30都道府県で感染者増の予兆の中で宣言解除に踏み切れるのか

 政府は18日の会合で緊急事態宣言解除する方向のようです。新規感染者数は下げ止まりから増勢に転じつつあるものの、医療提供体制がステージ3に移行しているからというのが言い分のようですが、解除後1か月余りで再爆発を起こせばまたたちまち医療は逼迫するし、変異株が優生になれば感染拡大だけでなく、治療の困難さから医療逼迫の速度が上がります。

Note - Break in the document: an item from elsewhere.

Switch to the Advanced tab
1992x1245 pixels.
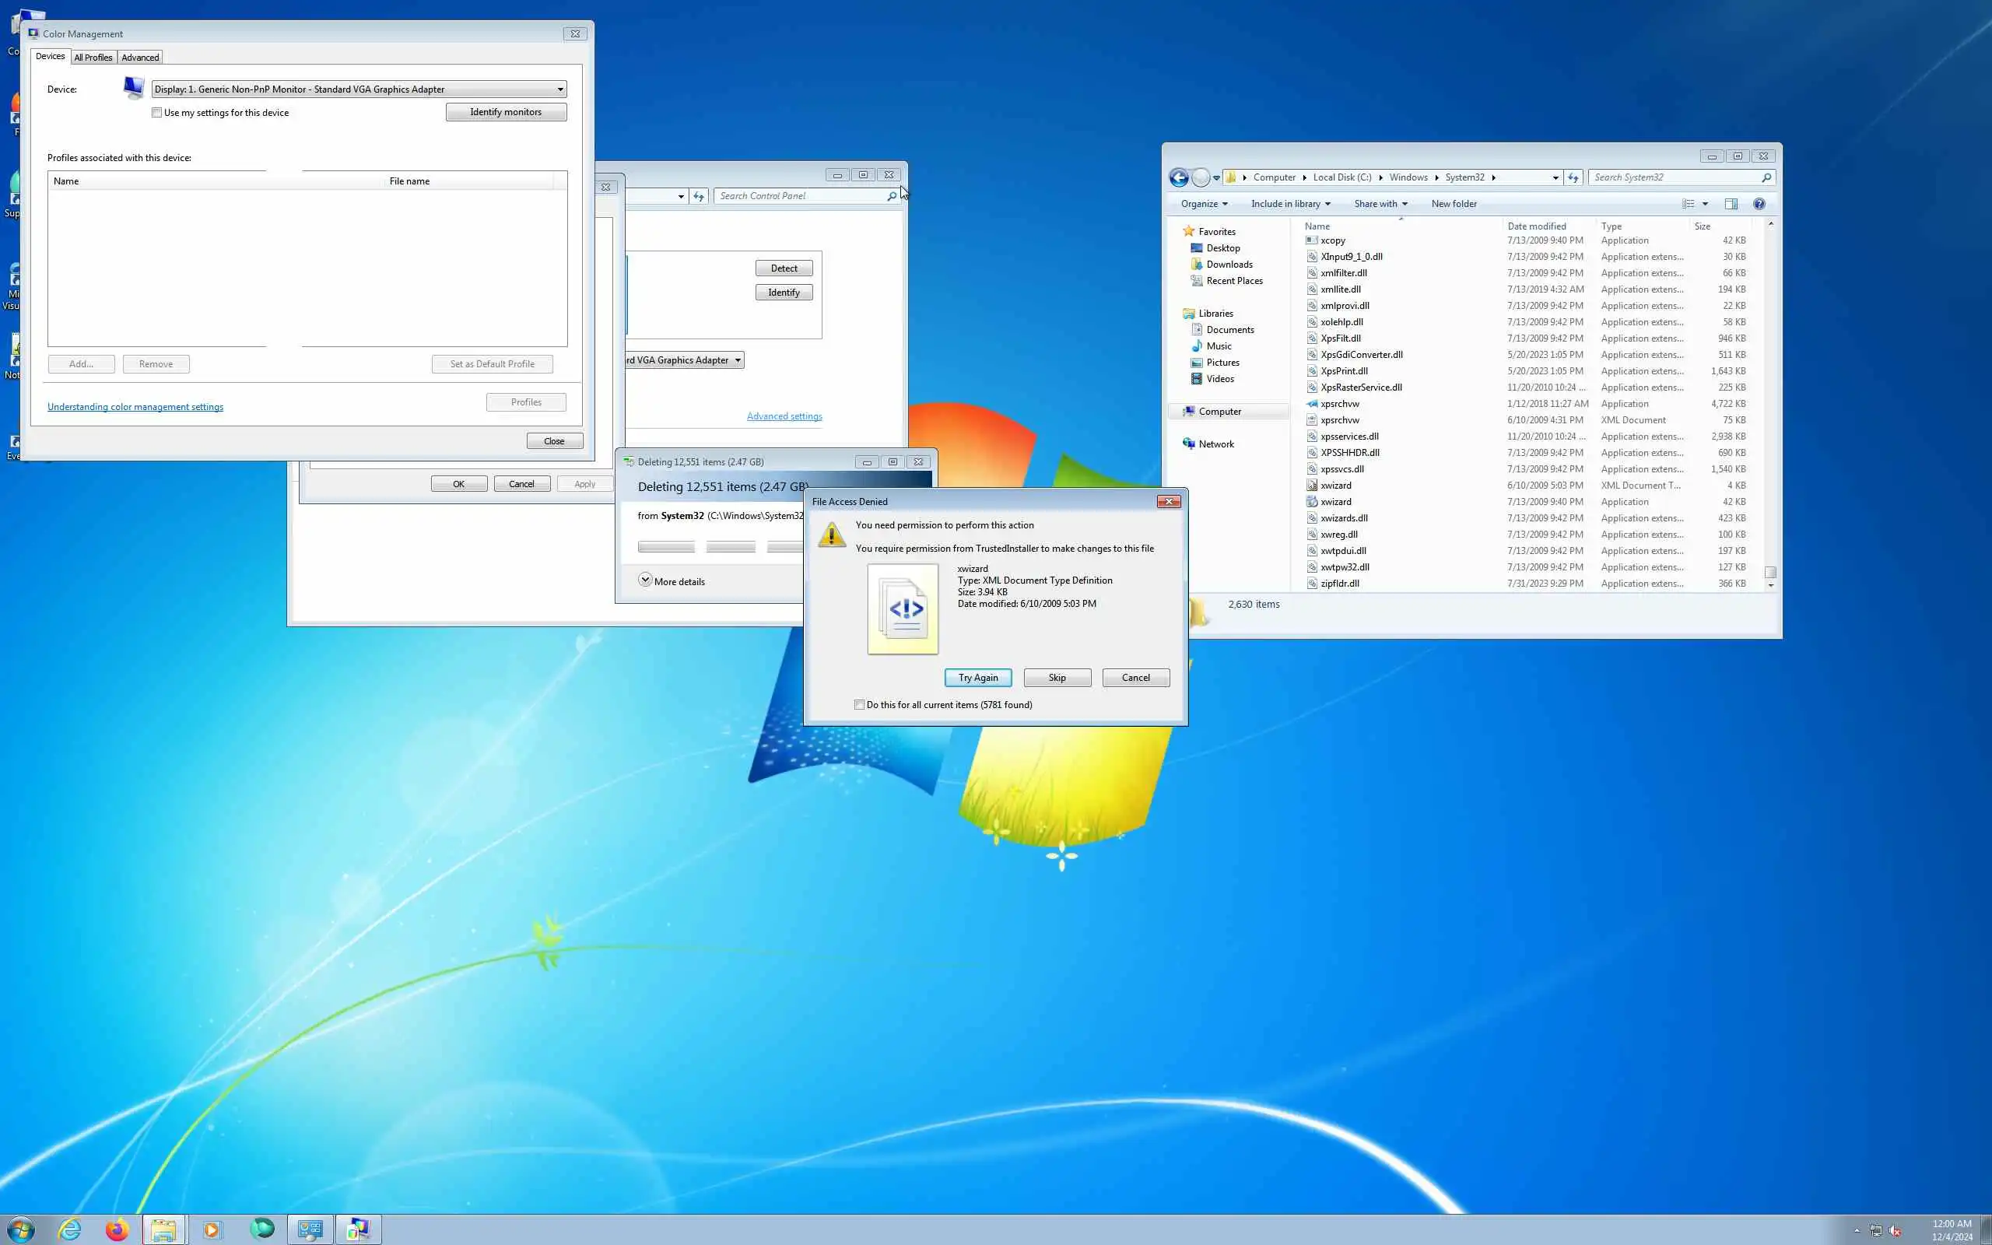[140, 58]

 15日の参院予算委でコロナ対策分科会の尾身茂会長は、「宣言を延長しても解除しても、感染抑え込みの本格的な解決にはならない」と発言しました。日刊ゲンダイが言うように無責任と言えばその通りですが、具体的にPCR検査を拡大したり、変異株検出検査を拡大する施策がない中では、だらだらと緊急事態宣言を続けても「本格的な解決にはならない」のは事実です。

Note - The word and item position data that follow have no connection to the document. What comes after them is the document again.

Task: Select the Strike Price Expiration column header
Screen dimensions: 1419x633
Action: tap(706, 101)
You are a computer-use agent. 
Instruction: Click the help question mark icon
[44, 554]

 以前にも言いましたが現状の新規感染者数は、第2波のピーク時とあまり変わらないレベルです(添付図は上段が全国の新規感染者数、下段は東京都の新規感染者数の去年2月から現在までの経緯です。傾向を示すだけなので縦軸の目盛りの単位幅は上段と下段で異なります)。





 だから解除してもいずれは収まる(とか、あるいは低姿勢を演じていれば世間は治まる)というようなものでは決してありません。
 日刊ゲンダイの記事を紹介します。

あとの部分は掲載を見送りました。